Pendant le processus de négociation à Hong Kong, Chine, les irrégularités ci‑après ont été relevées :
-  Tenue de deux réunions formelles seulement (séances d’ouverture et de clôture) pendant toute la durée de la Conférence pour adopter formellement les décisions, réunions organisées de manière à empêcher les délégations de prendre la parole et de s’exprimer longuement sur les questions devant être approuvées, l’attribution des places dans les salles n’étant pas faite en fonction des délégations et aucun microphone n’étant disponible. Les autres réunions étaient informelles et les débats qui y ont eu lieu n’ont donc pas été consignés, ce qui a eu une importance décisive sur l’issue de la Conférence ministérielle. Par ailleurs, ce qui était débattu pendant ces consultations n’était pas toujours rapidement présenté à tous les Membres pour examen.
-  Réapparition des "salons verts" sous le nom de "Groupes consultatifs du Président", mécanismes qui ont permis d’exposer les positions convenues par un petit nombre de pays que l’on essayait généralement d’imposer à la majorité qui ne participait pas. Il convient de noter que les groupes de pays représentés par de petites délégations ont vu leur capacité de réaction réduite face aux autres propositions présentées dans un laps de temps tellement court. En outre, l’absence de compte rendu des discussions tenues dans ces réunions a limité la transparence.
-  Octroi de pouvoirs parfois illimités aux facilitateurs. Une réunion ouverte à tous les Membres n’a jamais été organisée pour certaines questions, pas même pour informer les Membres des modifications apportées au texte de la Déclaration ministérielle suite aux échanges avec certaines délégations. Dans d’autres cas, l’intervention des pays sur le fond a été limitée pendant ces consultations informelles ouvertes, sous prétexte qu’il n’y avait pas de consensus et qu’il fallait d’abord que les délégations arrivent à un accord sur les points de divergence.
-  Attention insuffisante accordée à certaines propositions présentées par d’importants groupes de pays en développement Membres, qui n’ont pas été examinées du tout, ni négociées avec ces pays ; des textes prédéterminés ont simplement été imposés.

3. Conclusions
L’OMC a pour mission de toujours garantir un processus de prise de décisions transparent et fiable, quelles que soient les décisions, et tout particulièrement lorsqu’elles découlent d’une Conférence ministérielle dont les résultats ont une incidence spéciale sur les Membres et les travaux futurs pendant une période déterminée.
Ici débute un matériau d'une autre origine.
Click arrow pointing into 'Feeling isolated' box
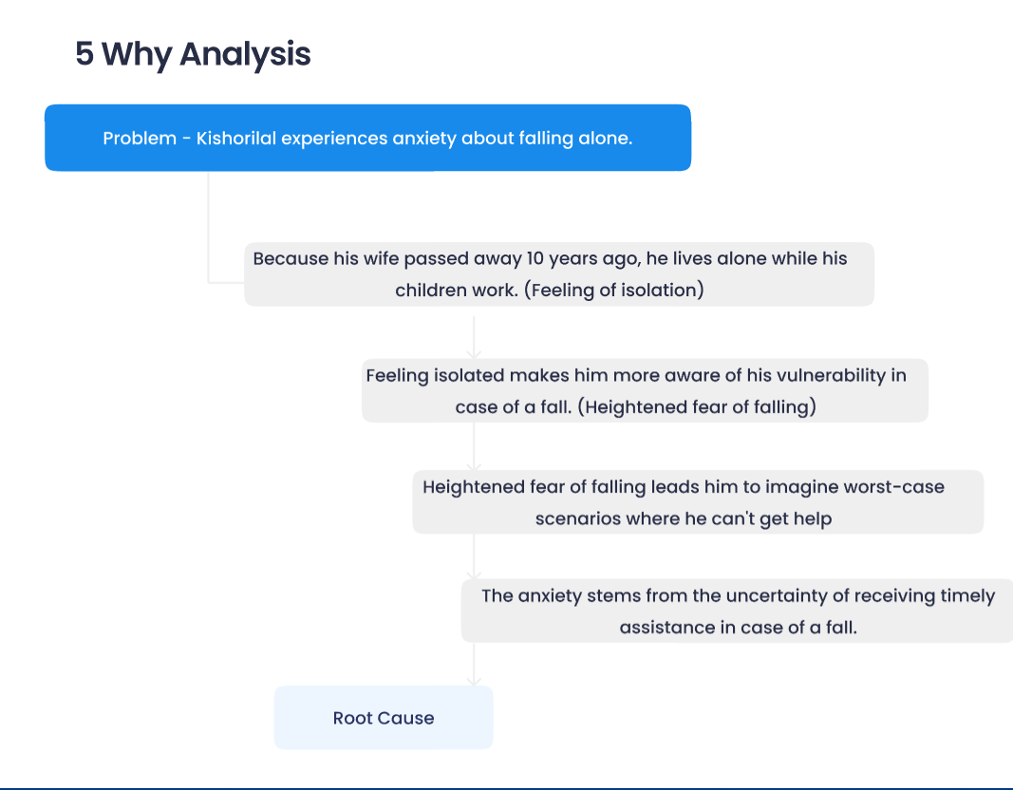This screenshot has height=790, width=1013. [474, 353]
Il faut à tout prix éviter que les situations décrites plus haut ne se reproduisent à l’avenir car elles entament gravement la crédibilité des accords et portent donc préjudice à l’Organisation elle‑même.
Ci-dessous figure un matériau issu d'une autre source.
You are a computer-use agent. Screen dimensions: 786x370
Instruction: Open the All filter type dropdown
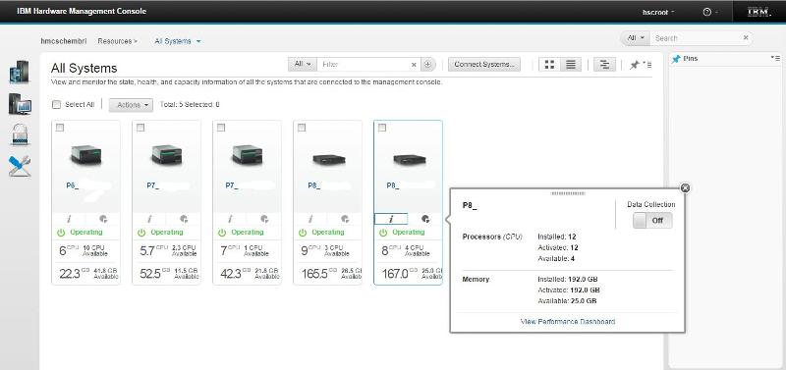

En outre, nous considérons que les irrégularités susmentionnées mettent en péril la pleine réalisation de la dimension développement du Programme de travail de Doha, question de la plus haute importance pour les pays en développement qui, de fait, forment la majorité des Membres de cette organisation.
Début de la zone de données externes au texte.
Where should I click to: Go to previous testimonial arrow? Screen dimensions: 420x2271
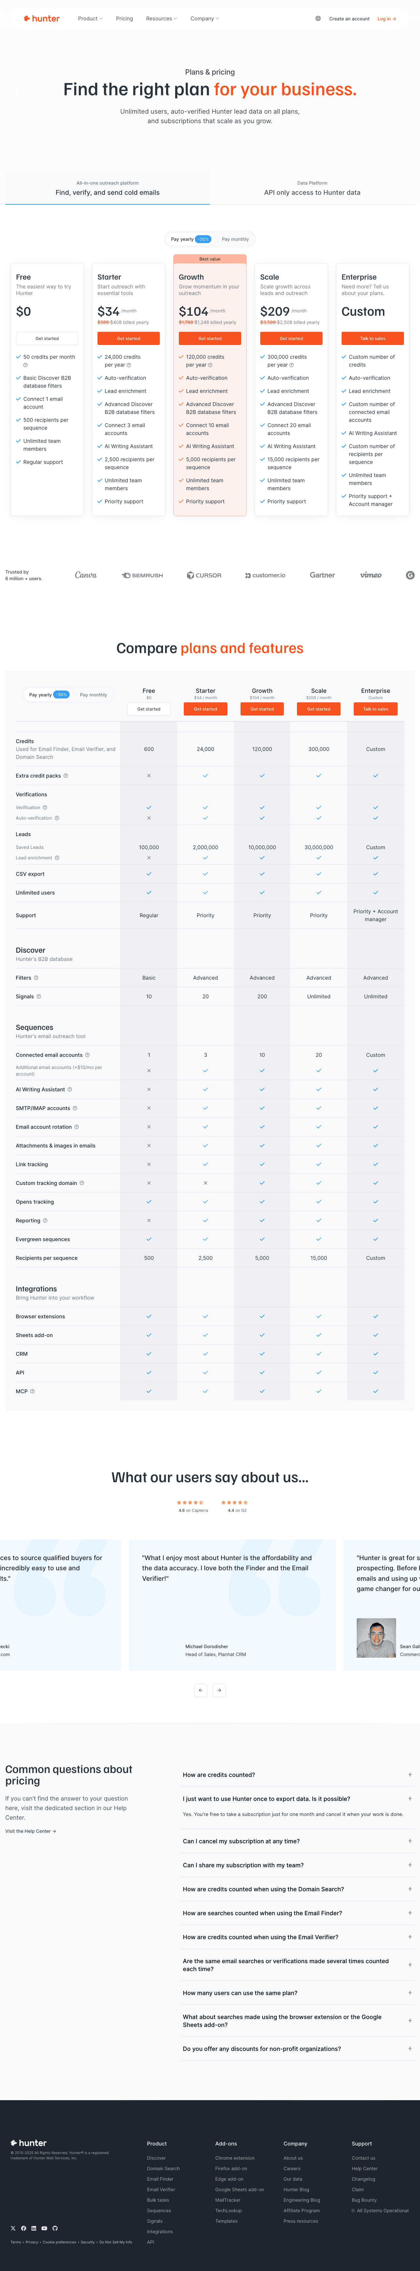coord(201,1690)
En conséquence, il convient d’encourager un débat ouvert sur ces questions pour que le Conseil général prenne une décision, compte tenu de ce qui s’est passé pendant le processus préparatoire et pendant la session même de la sixième Conférence ministérielle à Hong Kong, ainsi que des irrégularités déjà analysées qui ont été commises lors de précédentes Conférences ministérielles, afin d’éviter que ce type d’actions ne se répète à l’avenir dans les processus de prises de décisions.